**Page extract:**

____

The facts of the case, as submitted by the applicant, may be
summarised as follows.
By decision of 14 June 1995, the District Court (tingsrätten) of
Södra Roslag, petitioned by a creditor company, declared the applicant
with her registered business firm Maj-Britts Baby & Barn Shop bankrupt.
The court, which held an oral hearing at which the applicant was
represented by her cohabitee, found that the creditor had a claim based
on goods delivered to the said firm. At the time of the delivery the
firm was registered on the applicant's son. The court found, however,
that the applicant, by declaration in a letter of 17 February 1995 to
the creditor, had assumed liability for the debt in question. As the
applicant had failed to pay the debt although she had been requested
by the creditor to do so, she was considered insolvent.
The applicant appealed to the Svea Court of Appeal (Svea
hovrätt). Subsequently, by letter of 22 June 1995, the court requested
the applicant to submit, before 26 June 1995, any evidence she wished
to adduce in reply to the creditor's observations.
On 30 June 1995 the Court of Appeal rejected the appeal without
having held a hearing in the case. It had at its disposal the
case-file of the District Court, including the applicant's letter of
17 February 1995 and the minutes of the latter court's hearing.
Later the same day, the appellate court received a telefax from
a lawyer the applicant had appointed as her representative. The lawyer
stated that the applicant requested the Court of Appeal to hold an oral
hearing during which she and her cohabitee should be heard concerning
the letter of 17 February 1995. This telefax was treated as an appeal
against the Court of Appeal's decision and, accordingly, was forwarded
to the Supreme Court (Högsta domstolen).
In a letter to the Supreme Court of 5 July 1995, the applicant,
in addition to her appeal against the declaration of bankruptcy,
claimed that the Court of Appeal had made a procedural error. She
maintained that the judge in charge of the case at the appellate court,
by telephone, had granted her cohabitee an extension of the time-limit
for submission of further observations until 30 June 1995 at 2 pm. The
observations were faxed at 1.29 pm that day, but to the District Court
which later the same day faxed them to the Court of Appeal. Although
these observations, including the request for an oral hearing, had been
submitted within the extended time-limit, they had not been taken into
account by the Court of Appeal in its decision of 30 June 1995.
On 3 October 1995 the Supreme Court refused leave to appeal.
COMPLAINT
The applicant complains of the lack of an oral hearing in the
Court of Appeal. She invokes Article 6 para. 1 of the Convention.
THE LAW
The applicant complains of the lack of an oral hearing in the
Court of Appeal. She claims that her request for a hearing was
disregarded although it was submitted within the applicable time-limit.

____

**Available data:**
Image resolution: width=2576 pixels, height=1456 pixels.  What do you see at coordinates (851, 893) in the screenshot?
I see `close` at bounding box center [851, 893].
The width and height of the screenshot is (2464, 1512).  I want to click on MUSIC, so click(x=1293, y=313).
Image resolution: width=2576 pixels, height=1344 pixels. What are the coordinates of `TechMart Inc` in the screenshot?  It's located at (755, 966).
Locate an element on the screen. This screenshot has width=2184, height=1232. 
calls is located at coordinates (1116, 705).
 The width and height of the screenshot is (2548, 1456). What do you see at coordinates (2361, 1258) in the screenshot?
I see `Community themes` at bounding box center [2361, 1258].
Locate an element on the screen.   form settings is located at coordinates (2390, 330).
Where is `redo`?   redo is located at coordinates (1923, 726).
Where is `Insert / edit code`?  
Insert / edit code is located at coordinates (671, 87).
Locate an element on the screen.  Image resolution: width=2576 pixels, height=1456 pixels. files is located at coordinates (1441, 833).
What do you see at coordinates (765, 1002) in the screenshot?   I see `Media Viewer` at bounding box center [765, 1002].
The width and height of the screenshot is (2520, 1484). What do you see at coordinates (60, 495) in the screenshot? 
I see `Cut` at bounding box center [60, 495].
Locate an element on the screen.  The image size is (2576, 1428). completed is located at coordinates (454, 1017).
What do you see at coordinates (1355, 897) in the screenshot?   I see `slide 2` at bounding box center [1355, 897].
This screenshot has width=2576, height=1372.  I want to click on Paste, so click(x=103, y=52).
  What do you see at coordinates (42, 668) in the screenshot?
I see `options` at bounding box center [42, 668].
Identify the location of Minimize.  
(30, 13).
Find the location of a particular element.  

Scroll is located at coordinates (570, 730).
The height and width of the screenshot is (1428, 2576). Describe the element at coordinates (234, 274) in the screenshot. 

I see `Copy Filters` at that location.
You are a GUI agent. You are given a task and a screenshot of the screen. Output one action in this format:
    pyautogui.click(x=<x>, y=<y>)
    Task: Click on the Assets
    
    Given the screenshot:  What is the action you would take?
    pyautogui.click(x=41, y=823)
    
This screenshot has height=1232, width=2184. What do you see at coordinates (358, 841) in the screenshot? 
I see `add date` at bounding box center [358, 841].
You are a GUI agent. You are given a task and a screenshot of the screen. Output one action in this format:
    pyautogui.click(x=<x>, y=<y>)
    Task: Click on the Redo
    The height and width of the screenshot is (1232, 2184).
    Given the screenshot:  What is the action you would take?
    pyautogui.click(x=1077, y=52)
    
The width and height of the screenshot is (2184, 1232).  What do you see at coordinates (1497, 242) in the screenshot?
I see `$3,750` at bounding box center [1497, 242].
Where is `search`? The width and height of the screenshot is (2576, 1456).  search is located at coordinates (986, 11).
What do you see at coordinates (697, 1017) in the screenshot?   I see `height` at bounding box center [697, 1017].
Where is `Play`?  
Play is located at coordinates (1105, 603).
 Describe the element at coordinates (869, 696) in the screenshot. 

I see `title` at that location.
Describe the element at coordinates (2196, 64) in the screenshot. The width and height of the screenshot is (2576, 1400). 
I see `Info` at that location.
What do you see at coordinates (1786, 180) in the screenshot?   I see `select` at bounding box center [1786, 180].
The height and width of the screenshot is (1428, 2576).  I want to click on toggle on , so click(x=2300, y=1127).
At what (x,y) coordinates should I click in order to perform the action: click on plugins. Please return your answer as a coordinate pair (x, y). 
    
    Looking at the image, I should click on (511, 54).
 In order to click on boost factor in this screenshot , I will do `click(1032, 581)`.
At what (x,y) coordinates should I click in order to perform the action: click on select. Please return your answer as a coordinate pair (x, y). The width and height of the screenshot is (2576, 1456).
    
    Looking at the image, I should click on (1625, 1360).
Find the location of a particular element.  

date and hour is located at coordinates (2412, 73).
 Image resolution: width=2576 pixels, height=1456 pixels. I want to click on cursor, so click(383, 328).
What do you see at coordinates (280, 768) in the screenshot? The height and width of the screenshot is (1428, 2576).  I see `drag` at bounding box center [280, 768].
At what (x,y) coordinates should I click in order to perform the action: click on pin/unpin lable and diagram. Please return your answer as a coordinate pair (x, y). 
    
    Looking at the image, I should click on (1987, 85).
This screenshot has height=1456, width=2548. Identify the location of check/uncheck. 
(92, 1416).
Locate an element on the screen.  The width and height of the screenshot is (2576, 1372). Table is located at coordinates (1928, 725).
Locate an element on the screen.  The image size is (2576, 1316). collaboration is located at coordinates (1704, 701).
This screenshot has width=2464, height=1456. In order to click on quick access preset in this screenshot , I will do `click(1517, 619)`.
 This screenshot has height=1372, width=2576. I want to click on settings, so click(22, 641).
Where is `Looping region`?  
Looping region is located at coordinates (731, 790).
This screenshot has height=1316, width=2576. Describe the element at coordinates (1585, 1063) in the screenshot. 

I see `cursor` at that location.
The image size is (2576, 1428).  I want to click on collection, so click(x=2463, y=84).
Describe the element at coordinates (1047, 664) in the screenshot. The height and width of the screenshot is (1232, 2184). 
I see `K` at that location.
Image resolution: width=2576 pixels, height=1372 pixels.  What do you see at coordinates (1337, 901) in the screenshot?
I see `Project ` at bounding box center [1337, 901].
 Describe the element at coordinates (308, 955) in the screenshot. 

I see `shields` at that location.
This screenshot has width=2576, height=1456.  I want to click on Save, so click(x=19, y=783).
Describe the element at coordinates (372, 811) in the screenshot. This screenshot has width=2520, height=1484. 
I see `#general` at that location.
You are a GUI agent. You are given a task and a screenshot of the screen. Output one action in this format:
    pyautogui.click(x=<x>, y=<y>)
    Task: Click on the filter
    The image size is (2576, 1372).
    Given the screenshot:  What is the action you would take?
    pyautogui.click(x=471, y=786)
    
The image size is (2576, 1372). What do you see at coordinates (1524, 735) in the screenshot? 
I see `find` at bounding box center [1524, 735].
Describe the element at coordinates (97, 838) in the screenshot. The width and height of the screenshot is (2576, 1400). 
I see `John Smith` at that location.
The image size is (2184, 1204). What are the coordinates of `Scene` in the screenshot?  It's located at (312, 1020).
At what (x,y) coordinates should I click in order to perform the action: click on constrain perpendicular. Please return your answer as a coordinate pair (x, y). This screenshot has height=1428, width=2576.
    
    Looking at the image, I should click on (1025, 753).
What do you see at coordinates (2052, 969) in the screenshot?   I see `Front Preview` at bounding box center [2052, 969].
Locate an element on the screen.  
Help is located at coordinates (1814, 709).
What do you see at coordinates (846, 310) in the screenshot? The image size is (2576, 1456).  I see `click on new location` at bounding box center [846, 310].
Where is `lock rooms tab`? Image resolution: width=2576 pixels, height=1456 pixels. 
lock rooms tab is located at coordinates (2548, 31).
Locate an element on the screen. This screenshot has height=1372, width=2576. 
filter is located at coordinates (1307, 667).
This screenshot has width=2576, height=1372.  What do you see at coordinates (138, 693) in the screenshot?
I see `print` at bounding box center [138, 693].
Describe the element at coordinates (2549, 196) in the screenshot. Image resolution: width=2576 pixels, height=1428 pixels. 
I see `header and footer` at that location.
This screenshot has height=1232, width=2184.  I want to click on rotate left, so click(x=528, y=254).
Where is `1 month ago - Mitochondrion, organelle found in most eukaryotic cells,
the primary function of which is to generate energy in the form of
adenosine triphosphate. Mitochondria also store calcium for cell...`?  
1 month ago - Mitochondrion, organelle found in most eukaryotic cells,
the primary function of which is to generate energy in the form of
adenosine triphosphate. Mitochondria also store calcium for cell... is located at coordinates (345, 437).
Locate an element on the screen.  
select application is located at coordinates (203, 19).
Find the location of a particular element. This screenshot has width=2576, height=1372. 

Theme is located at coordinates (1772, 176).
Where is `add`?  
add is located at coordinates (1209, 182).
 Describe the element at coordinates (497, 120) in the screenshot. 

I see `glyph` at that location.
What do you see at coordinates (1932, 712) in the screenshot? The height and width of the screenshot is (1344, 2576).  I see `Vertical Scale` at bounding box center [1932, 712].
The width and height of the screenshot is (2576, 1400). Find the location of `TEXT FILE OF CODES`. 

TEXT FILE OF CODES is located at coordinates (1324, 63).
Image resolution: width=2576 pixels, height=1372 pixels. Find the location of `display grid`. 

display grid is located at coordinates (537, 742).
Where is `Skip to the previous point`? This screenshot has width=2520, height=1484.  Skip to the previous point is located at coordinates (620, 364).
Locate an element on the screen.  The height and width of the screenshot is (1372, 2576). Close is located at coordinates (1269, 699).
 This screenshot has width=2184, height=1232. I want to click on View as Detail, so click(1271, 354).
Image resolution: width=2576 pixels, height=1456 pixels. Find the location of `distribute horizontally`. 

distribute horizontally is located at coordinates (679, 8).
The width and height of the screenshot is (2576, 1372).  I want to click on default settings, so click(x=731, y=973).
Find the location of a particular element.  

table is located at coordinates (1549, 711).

____

**Work required:** Please list each distinct date in the case summary above, naming each only once.

**The completed task:**
14 June 1995
17 February 1995
22 June 1995
26 June 1995
30 June 1995
5 July 1995
3 October 1995